The Calibur3 is the first system from Wayland Additive to use the company’s proprietary NeuBeam 3D printing process, which applies an electron beam to 3D print metal parts free from residual stresses. This benefit is due to the fact that the technology only applies heat to the part and not to the bed overall. In turn, there is no “sinter cake” at the end of a build, but just free-flowing powder and the part itself, reducing overall post-processing labor and time.

To overcome issues in traditional electron beam 3D printing, machines rely on higher processing temperatures, which can result in a semi-sintered cake that is significantly more difficult to process. Moreover, it limits the variety of materials that can be used.
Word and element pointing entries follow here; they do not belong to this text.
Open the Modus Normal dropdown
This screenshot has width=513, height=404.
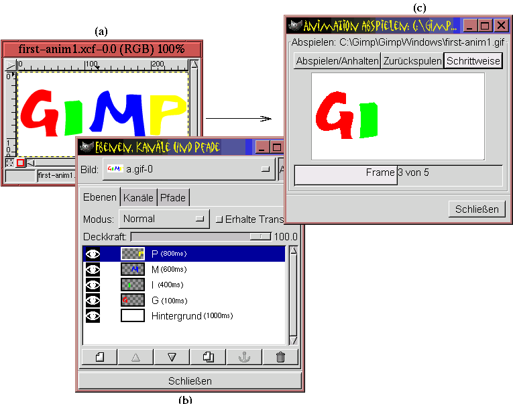(164, 219)
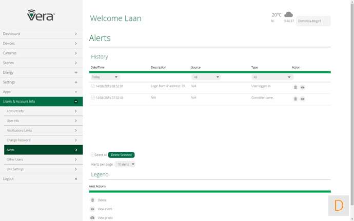Go to Devices in the sidebar
Image resolution: width=354 pixels, height=221 pixels.
point(41,44)
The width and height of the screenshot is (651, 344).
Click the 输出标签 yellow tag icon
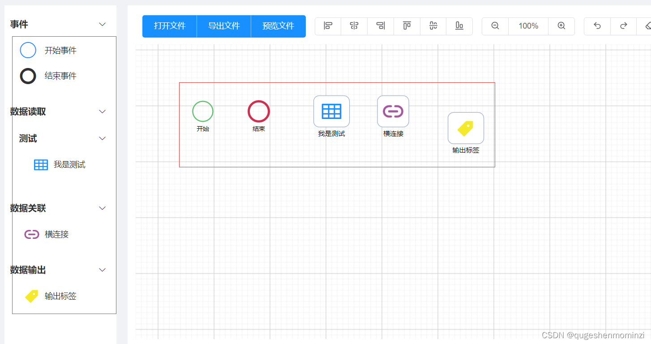[x=31, y=296]
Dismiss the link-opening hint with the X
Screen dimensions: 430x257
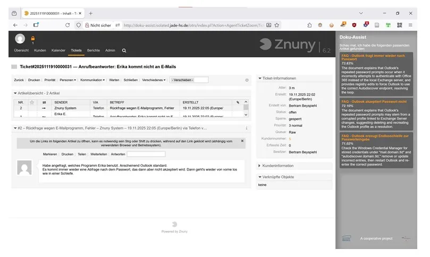[242, 141]
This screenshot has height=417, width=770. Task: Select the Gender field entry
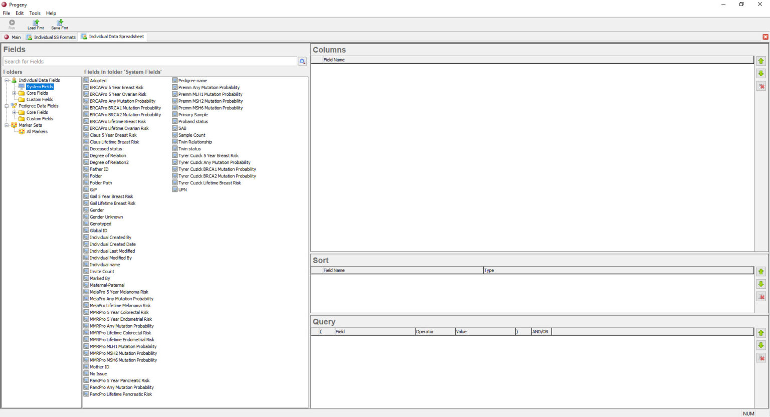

In the end, Wayland claims that not only can the NeuBeam process 3D print with a wider variety of metal powders, but it can produce more complex geometries than other electron beam processes and the lack of a sinter cake results in a time-to-part reduction by 30 to 40 percent.

Exergy Solutions was able to purchase the machine with support from Next Generation Manufacturing Canada (NGen). Similar to Manufacturing USA and the Fraunhofer network in Germany, NGen features a number of university and industry members that work together on a variety of manufacturing projects. Exergy is an engineering, 3D printing, and digital solutions developer, often focusing on energy efficiency solutions.

“It is investments like this that will enable our manufacturers to compete in the global marketplace and deliver the integrated engineering solutions that their customers need.” As Dr. Dave Waldbillig, Director of Advanced Manufacturing at Exergy explains, “The investment in Wayland’s technology means that we can present a compelling solution to our customer’s wear challenges. The partnership combines the high wear resistance and toughness of the Vibenite® series of materials from VBN Components, with the larger build volume and speed of the NeuBeamTM process, and Exergy Solution’s application engineering support. Exergy focuses on developing solutions for high wear environments where complex geometries and large part sizes are needed for applications across many industry sectors such as oil and gas, minerals processing, forestry, agriculture, pulp and paper, and power generation among others. Wayland’s Calbur3 metal AM system supports innovation for Exergy with its ability to process a wide range of materials in its large build volume meaning we can focus on large footprint components.”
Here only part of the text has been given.